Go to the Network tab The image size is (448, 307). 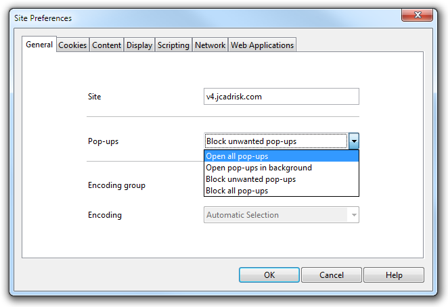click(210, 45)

---

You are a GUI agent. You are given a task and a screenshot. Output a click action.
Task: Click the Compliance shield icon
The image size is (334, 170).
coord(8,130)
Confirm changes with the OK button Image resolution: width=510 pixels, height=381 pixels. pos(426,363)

Exercise requirements
Rewrite the part that opens with the line containing "You are a GUI" and closes with the line containing "Confirm changes with", changing "shield icon" to "badge icon" and leaving everything else unchanged. Give only those lines.

Solved exercise
You are a GUI agent. You are given a task and a screenshot. Output a click action.
Task: Click the Compliance badge icon
The image size is (334, 170).
coord(8,130)
Confirm changes with the OK button Image resolution: width=510 pixels, height=381 pixels. pos(426,363)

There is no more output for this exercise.